# CustomCat fell flat



## y2kdeuce (Apr 9, 2015)

Starting a print on demand web business. Tried CustomCat. Before turning the site live, I bought a shirt from myself. Glad I did. Mock up looks perfect online (with one wonky exception) but the printed shirt, is skewed. Graphic printed crooked (see attached). No support. Nobody answers the phone. I can't build a business around this. 

Looking for recommendations for a print shop. Now that I've built a website, woocommerce integration would be nice. 

Thanks in advance.

John


----------



## binki (Jul 16, 2006)

@Justin Walker was working on something like that a while back. Don't know if he still is.

https://www.t-shirtforums.com/members/justin-walker.html


----------



## LancerFlorida (Mar 20, 2018)

Invest another $2,000 and print our own shirts. IF you want to brag about your product AND want to see your customers again, don't send them to predators. DO your own work! 
But...you must accept you can not do EVERYTHING. So pick your horse and ride it well.


----------



## NoXid (Apr 4, 2011)

Login to their interface, click Home or your store name. Click Orders for last week (or month, whenever you ordered the shirt). Then click the Message (envelope) button next to that order and describe your problem. This will create a support "Ticket" in their system and is how you deal with any and all problems with an order.

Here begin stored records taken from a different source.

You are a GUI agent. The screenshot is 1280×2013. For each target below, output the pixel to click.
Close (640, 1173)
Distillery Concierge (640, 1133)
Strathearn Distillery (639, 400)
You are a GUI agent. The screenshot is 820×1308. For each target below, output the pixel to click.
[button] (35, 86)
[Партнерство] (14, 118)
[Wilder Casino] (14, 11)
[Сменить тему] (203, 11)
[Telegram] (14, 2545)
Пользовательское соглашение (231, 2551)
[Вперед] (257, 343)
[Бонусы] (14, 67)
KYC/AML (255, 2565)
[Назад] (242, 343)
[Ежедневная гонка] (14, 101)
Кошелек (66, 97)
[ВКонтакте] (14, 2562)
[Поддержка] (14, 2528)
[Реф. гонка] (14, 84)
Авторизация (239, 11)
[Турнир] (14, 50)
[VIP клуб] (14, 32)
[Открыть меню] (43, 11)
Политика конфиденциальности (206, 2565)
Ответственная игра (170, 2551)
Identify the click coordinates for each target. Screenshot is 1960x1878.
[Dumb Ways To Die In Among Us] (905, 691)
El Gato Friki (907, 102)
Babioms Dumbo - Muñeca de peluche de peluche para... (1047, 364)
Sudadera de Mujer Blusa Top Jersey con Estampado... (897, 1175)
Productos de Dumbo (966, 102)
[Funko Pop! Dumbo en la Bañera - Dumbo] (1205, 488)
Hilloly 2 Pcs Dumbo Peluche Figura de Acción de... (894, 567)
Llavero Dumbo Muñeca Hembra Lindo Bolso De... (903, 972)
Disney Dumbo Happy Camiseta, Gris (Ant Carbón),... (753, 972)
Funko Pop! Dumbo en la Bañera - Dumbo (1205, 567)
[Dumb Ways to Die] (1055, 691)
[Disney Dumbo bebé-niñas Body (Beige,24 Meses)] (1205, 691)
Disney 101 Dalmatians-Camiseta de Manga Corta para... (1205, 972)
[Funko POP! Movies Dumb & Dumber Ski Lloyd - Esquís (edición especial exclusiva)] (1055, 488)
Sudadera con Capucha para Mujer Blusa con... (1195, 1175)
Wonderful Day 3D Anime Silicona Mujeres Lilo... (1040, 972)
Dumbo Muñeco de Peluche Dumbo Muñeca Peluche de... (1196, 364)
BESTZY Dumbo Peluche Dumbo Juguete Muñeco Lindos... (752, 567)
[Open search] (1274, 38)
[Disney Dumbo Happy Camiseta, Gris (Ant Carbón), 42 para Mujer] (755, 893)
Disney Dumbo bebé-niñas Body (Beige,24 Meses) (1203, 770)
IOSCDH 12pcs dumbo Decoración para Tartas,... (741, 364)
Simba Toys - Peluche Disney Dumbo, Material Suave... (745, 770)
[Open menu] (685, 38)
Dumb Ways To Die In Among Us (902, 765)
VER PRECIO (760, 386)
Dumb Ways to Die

I've had some mugs get damaged in transit, and they've always sent out replacements to my customers.

Note, you can attach a photo to the message.


----------



## DrivingZiggy (Apr 24, 2017)

y2kdeuce said:


> the printed shirt, is skewed. Graphic printed crooked (see attached).


Zoiks! That's not even close.


----------



## nlck (Jan 23, 2019)

Printful has decent reviews with woocommerce integration. Although, I've haven't used them myself.


----------